───── DATA FOR THE TASK

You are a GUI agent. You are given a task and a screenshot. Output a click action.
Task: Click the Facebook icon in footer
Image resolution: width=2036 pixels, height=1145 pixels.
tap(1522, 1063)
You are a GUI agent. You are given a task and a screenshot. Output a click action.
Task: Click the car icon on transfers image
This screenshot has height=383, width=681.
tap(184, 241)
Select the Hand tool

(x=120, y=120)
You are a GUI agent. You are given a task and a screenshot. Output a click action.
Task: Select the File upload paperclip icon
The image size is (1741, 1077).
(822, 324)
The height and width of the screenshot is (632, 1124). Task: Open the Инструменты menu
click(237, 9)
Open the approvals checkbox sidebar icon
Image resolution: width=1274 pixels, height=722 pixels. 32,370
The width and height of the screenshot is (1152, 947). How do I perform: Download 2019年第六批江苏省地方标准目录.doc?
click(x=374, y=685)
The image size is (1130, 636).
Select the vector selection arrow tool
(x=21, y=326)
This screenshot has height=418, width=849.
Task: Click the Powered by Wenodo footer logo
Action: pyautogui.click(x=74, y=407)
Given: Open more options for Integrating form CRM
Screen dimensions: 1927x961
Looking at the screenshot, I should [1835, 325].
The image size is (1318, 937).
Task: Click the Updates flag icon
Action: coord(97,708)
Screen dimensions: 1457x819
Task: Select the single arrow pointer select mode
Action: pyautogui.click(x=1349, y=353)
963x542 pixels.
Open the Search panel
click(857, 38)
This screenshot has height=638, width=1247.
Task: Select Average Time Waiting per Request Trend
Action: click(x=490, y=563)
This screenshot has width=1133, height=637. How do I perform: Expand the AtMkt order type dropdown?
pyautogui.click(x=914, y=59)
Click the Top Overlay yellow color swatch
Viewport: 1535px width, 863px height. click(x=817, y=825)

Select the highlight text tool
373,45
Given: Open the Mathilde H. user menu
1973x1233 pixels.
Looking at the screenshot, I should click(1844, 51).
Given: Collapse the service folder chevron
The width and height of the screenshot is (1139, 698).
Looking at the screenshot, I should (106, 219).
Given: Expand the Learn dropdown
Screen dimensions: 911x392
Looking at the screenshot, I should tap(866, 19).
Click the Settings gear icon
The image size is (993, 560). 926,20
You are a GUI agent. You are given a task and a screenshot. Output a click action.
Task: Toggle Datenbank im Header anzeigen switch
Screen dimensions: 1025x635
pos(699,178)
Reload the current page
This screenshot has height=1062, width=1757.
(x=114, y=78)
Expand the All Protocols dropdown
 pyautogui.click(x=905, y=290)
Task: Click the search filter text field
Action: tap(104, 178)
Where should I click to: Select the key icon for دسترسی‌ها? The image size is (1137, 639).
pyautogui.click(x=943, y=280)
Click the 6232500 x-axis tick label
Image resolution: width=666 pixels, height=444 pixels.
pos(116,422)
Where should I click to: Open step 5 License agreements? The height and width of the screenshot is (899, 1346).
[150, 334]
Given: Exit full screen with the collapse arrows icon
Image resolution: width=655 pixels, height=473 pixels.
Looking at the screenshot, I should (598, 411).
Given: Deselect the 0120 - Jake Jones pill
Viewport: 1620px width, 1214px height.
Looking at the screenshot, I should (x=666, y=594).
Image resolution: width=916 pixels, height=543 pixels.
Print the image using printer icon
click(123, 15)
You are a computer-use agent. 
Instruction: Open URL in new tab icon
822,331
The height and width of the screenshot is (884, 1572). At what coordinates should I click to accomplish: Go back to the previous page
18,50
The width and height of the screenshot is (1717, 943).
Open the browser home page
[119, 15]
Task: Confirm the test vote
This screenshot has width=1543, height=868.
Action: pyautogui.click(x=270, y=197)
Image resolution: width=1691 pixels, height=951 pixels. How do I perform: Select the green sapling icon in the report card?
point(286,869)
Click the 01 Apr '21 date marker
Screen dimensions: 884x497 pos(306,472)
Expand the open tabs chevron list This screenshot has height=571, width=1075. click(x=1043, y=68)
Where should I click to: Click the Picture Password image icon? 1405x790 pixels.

──────────

### [TASK DESCRIPTION]
Only an exact copy of the lines from the beginning of the listing through the line with "Given: Collapse the service folder chevron", both included, belongs in the answer.

### [ANSWER FOR THIS EXERCISE]
You are a GUI agent. You are given a task and a screenshot. Output a click action.
Task: Click the Facebook icon in footer
Image resolution: width=2036 pixels, height=1145 pixels.
tap(1522, 1063)
You are a GUI agent. You are given a task and a screenshot. Output a click action.
Task: Click the car icon on transfers image
This screenshot has height=383, width=681.
tap(184, 241)
Select the Hand tool

(x=120, y=120)
You are a GUI agent. You are given a task and a screenshot. Output a click action.
Task: Select the File upload paperclip icon
The image size is (1741, 1077).
(822, 324)
The height and width of the screenshot is (632, 1124). Task: Open the Инструменты menu
click(237, 9)
Open the approvals checkbox sidebar icon
Image resolution: width=1274 pixels, height=722 pixels. 32,370
The width and height of the screenshot is (1152, 947). How do I perform: Download 2019年第六批江苏省地方标准目录.doc?
click(x=374, y=685)
The image size is (1130, 636).
Select the vector selection arrow tool
(x=21, y=326)
This screenshot has height=418, width=849.
Task: Click the Powered by Wenodo footer logo
Action: pyautogui.click(x=74, y=407)
Given: Open more options for Integrating form CRM
Screen dimensions: 1927x961
Looking at the screenshot, I should [1835, 325].
The image size is (1318, 937).
Task: Click the Updates flag icon
Action: coord(97,708)
Screen dimensions: 1457x819
Task: Select the single arrow pointer select mode
Action: pyautogui.click(x=1349, y=353)
963x542 pixels.
Open the Search panel
click(857, 38)
This screenshot has height=638, width=1247.
Task: Select Average Time Waiting per Request Trend
Action: click(x=490, y=563)
This screenshot has width=1133, height=637. How do I perform: Expand the AtMkt order type dropdown?
pyautogui.click(x=914, y=59)
Click the Top Overlay yellow color swatch
Viewport: 1535px width, 863px height. click(x=817, y=825)

Select the highlight text tool
373,45
Given: Open the Mathilde H. user menu
1973x1233 pixels.
Looking at the screenshot, I should click(1844, 51).
Given: Collapse the service folder chevron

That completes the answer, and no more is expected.